説明

水底地層に基礎要素を設置するためのシステムおよびその方法

本発明は、液圧式ドライバー(4)と、アンビル(5)と、アンビル(5)からのエネルギーを基礎要素(2)の先端(8)へと伝達するためのアダプター(7)と、を具備してなる、水底地層(3)に、開口端部を有する筒状基礎要素、特に(単体)パイル(2)を設置するためのシステム(1)に関し、アダプター(7)は筒状基礎要素(2)の内部に嵌まり込む。

【発明の詳細な説明】
【技術分野】
【0001】
本発明は、水底地層に、基礎要素、特に(単体)パイルを設置するためのシステムおよびその方法に関し、当該システムは油圧ドライバーおよびアンビルを備える。本発明はさらに、そうしたシステムにおいて使用されるアダプター、ならびに水底地層に基礎要素を設置するための方法に関する。
【背景技術】
【0002】
特許文献1に開示されているように、たとえば、穿孔プラットフォームおよび風力タービンのための基礎を形成するために、海上杭打ち作業が水中で実施される。風力タービンに関しては、4メートル超の直径を備えた大きな単体パイルが海底に打ち込まれる。この打ち込みは、かなりの水中騒音の投入につながり、これは海洋動物相へ好ましくない影響を与えることがある。

作業内容: 上の水底地層への基礎要素設置に関する引用文を、最後の文に続けて書き継いでください。

提供記録:

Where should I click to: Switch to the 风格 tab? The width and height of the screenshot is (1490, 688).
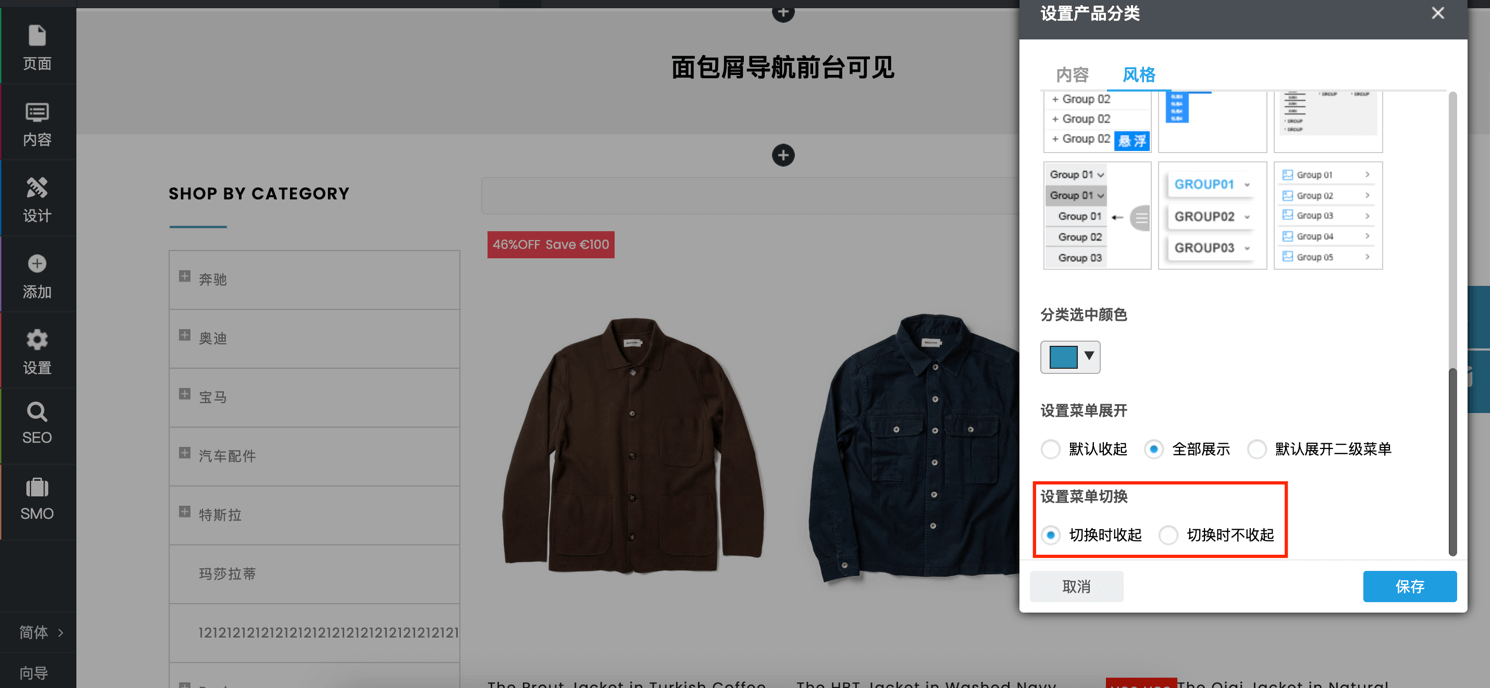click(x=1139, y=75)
* * *
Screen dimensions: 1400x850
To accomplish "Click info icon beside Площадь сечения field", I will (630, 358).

回答:
【0003】
水中騒音投入を低減するために、特許文献1に記載の方法およびデバイスにおいては、打ち込まれる材は、固定式浸水スリーブによって取り囲まれる。このスリーブは、有利なことには、サンドイッチ状構造を有する。
【先行技術文献】
【特許文献】
【0004】
【特許文献1】欧州特許出願公開第1 989 358号(これは独国特許出願公開第10 2006 008095号に対応する)明細書
【発明の概要】
【発明が解決しようとする課題】
【0005】
本発明の目的は、比較的コンパクトな手段によって騒音投入を低減し、そして好ましくは、IHC SあるいはSCクラス油圧式ハンマーといった既存のドライバーおよびアンビルの使用を可能とする(すなわち、これらのツールに著しい変更を課すことのない)システムを提供することである。
【課題を解決するための手段】
【0006】
このために、本発明に基づくシステムは、アンビルからのエネルギーを基礎要素の先端へと伝達するためのアダプターを具備し、当該アダプターは筒状基礎要素の内部に嵌まり込む。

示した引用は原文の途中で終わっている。